Così sono andato alle pagine nelle quali si parla del Taglio Cesareo, e ho letto quanto segue: “L’operazione cesarea, malgrado che sia stata felicemente compiuta sulla stessa donna parecchie volte (?), è stata così spesso fatale alla madre che in alcune località (Parigi, Londra) da mezzo secolo non si è potuto salvarne alcuna. Ma, tolti anche questi due grandi centri, le statistiche più fortunate darebbero una donna morta sopra due e un terzo, lo che vuol dire essere questa operazione la più grave di quante se ne conoscano. Non è dunque da meravigliarsi se varii ostetrici l’abbiano bandita (con troppa precipitazione,però) e altri abbiano cercato varii modi per evitarla, almeno nella donna vivente. Per quanto questi tentativi sieno lodevolissimi, è chiaro che negli estremi vizi di bacino, come in quei casi nei quali esistano tumori che occupano gran parte della scavazione, sarà caso ricorrervi, a meno che non si preferisca l’aborto provocato, perocchè qualunque processo embriotomico negli estremi gradi di restringimento, oltre a uccidere volontariamente il feto, farebbe correre alla madre rischi non meno gravi di quelli che sono inerenti al taglio cesareo”.

Il testo si dilunga poi sulle alternative possibili, dando per scontato che il taglio cesareo “su donna vivente” è comunque l’estrema Thüle, e che è lecito farvi ricorso proprio quando altro non è possibile fare: le ipotesi sono due, la prima consistente nell’associazione tra sinfisiotomia e parto prematuro, la seconda tra sinfisiotomia ed embriotomia. Non ho nessuna voglia di sgomentare le lettrici spiegando in dettaglio cosa è la sinfisiotomia, limitatevi a immaginare una sorta di parziale squartamento della donna; dal canto suo l’embriotomia consiste nel fare a pezzi il feto in modo da poterlo estrarre un po’ alla volta, una serie di interventi che prendono il nome di embriulcia, craniotomia, cefalotripsia, cefaloclastia, cranioclastia e via così.

Il testo che vi ho citato non è per niente pessimista, anzi , in alcune parti è addirittura un tantino ipocrita, come quando afferma che il taglio cesareo era stato eseguito più volte nella stessa donna. Solo per continuare a darvi un’idea di cosa fossero a quei tempi le operazioni ostetriche vi racconto la storia di una certa signora Kaiser, che riguarda oltretutto il 1875, 15 anni dopo il periodo storico del quale sto trattando.

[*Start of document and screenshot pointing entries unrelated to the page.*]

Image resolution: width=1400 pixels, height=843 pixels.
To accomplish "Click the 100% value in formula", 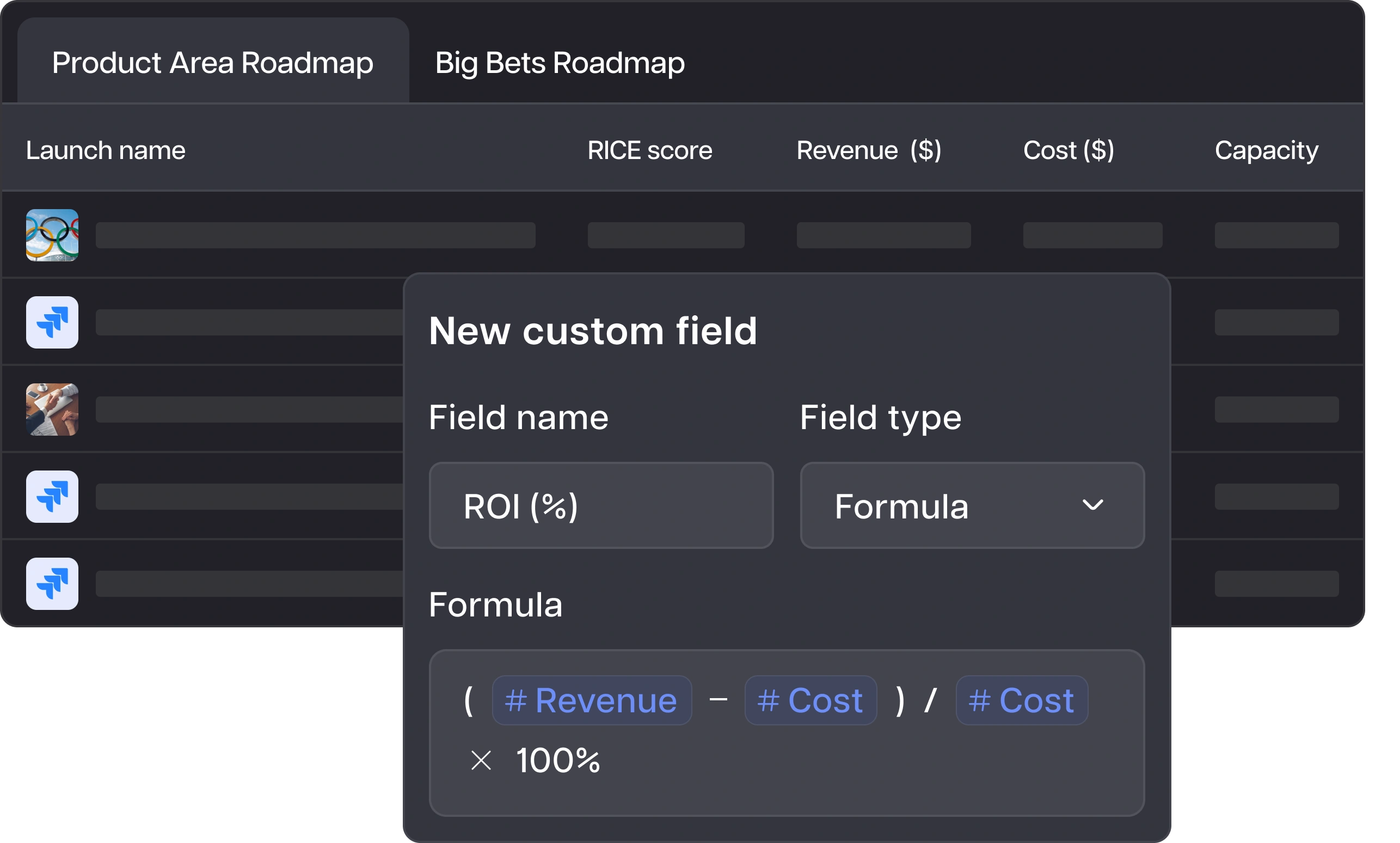I will (557, 760).
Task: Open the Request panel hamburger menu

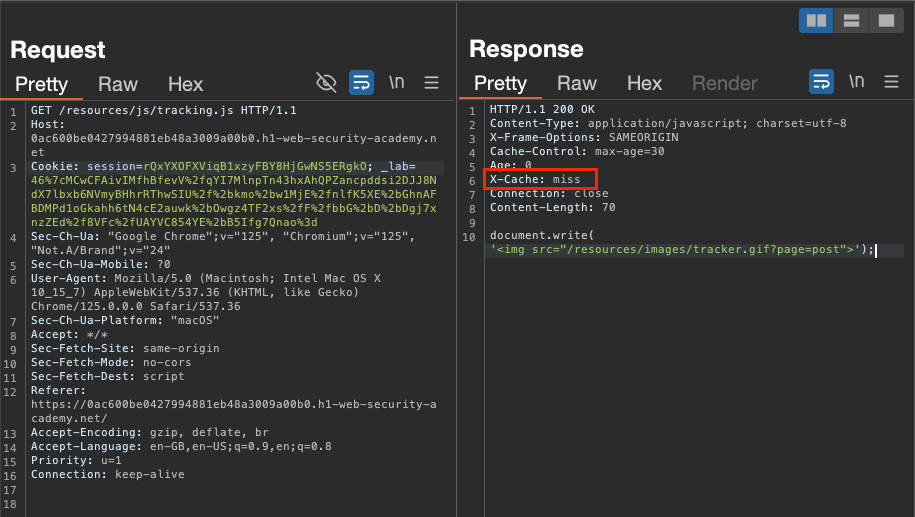Action: tap(431, 83)
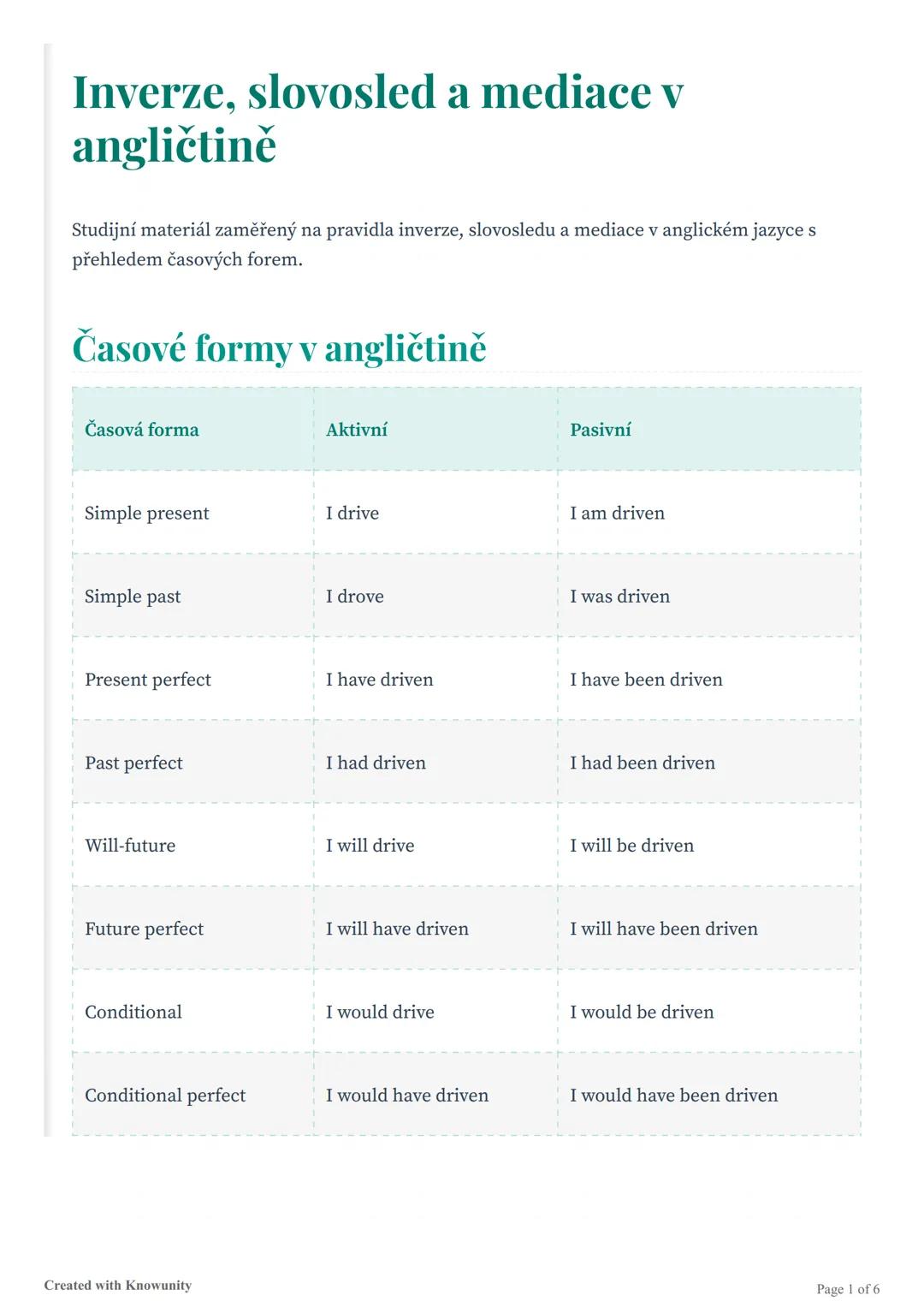Click the introductory paragraph starting "Studijní materiál"

click(x=443, y=244)
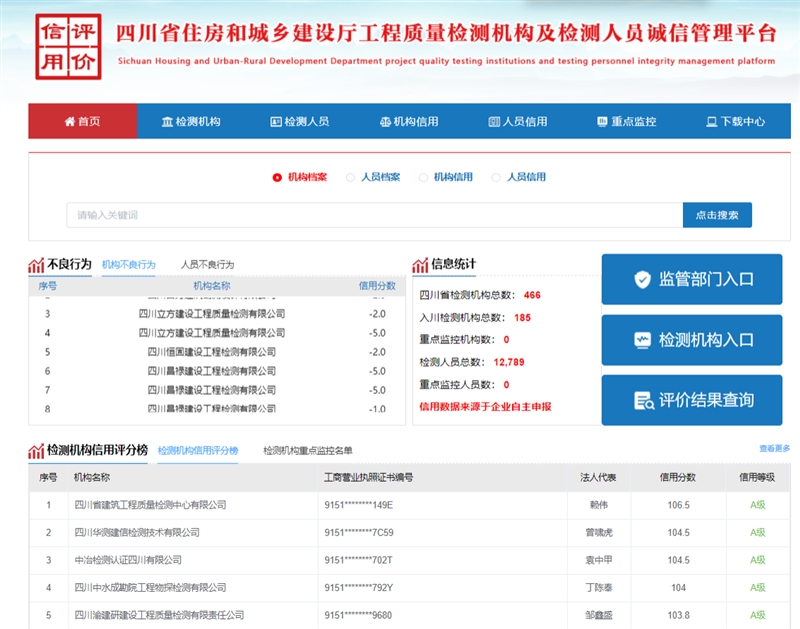Click the laptop icon beside 下载中心
Viewport: 800px width, 629px height.
[x=711, y=122]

Nel 1875, un anno prima che Eduardo Porro eseguisse per la prima volta il suo “taglio cesareo demolitore con trattamento esterno del peduncolo”, destinato poi a salvare molte vite umane, il dottor Samuel S. Lungren, ostetrico di Toledo (Ohio) pubblicò sull’Ohio Medical Surgical Reporter un caso di taglio cesareo eseguito “con una tecnica personale” in una donna di 34 anni, di origine tedesca, moglie di un sarto di Toledo, portatrice di una viziatura pelvica così severa e complessa che le precedenti gravidanze o si erano interrotte da sole o erano state interrotte dai medici, che ritenevano che un parto a termine sarebbe stato causa certa di morte per lei e per il bambino. La peculiarità dell’intervento di Lungren fu l’applicazione di 5 punti di sutura in filo d’argento sulla breccia uterina e di altri punti sulle pareti addominali. La donna sopravvisse e guarì tanto bene da poter compiere, dopo appena 44 giorni dall’intervento, un percorso di circa un miglio per andare a ringraziare il suo salvatore. Ringraziamento opportuno, visto che in quegli anni la mortalità da taglio cesareo raggiungeva, nella maggior parte delle casistiche, il 70%.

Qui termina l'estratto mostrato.